- [The request]
Gather every line of the records below that contains the string "action", matching case exactly.
────────────────────────────────────────
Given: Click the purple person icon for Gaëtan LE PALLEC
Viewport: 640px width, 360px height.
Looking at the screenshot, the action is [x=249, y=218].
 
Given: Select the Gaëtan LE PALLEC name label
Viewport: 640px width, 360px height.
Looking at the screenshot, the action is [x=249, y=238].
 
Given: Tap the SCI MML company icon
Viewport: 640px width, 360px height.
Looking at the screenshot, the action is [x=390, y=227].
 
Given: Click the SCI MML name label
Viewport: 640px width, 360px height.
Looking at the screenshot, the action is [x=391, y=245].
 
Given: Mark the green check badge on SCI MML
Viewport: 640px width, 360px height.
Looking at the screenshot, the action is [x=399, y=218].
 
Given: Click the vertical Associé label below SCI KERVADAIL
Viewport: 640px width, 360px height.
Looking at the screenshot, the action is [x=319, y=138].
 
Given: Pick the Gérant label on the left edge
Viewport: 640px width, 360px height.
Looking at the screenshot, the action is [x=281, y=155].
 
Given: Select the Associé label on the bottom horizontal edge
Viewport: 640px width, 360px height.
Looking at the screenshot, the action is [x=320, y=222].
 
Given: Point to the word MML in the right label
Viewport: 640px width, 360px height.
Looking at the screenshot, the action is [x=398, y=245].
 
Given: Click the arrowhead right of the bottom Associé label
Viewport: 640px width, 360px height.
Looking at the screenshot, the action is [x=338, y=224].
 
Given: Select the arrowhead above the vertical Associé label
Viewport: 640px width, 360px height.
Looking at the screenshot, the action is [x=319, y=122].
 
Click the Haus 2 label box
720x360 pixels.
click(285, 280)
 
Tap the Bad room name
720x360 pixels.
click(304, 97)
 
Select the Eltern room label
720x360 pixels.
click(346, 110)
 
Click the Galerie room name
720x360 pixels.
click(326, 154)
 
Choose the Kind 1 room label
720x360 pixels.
────────────────────────────────────────
- [Response below]
Looking at the screenshot, the action is [x=249, y=218].
Looking at the screenshot, the action is [x=249, y=238].
Looking at the screenshot, the action is [x=390, y=227].
Looking at the screenshot, the action is [x=391, y=245].
Looking at the screenshot, the action is [x=399, y=218].
Looking at the screenshot, the action is [x=319, y=138].
Looking at the screenshot, the action is [x=281, y=155].
Looking at the screenshot, the action is [x=320, y=222].
Looking at the screenshot, the action is [x=398, y=245].
Looking at the screenshot, the action is [x=338, y=224].
Looking at the screenshot, the action is [x=319, y=122].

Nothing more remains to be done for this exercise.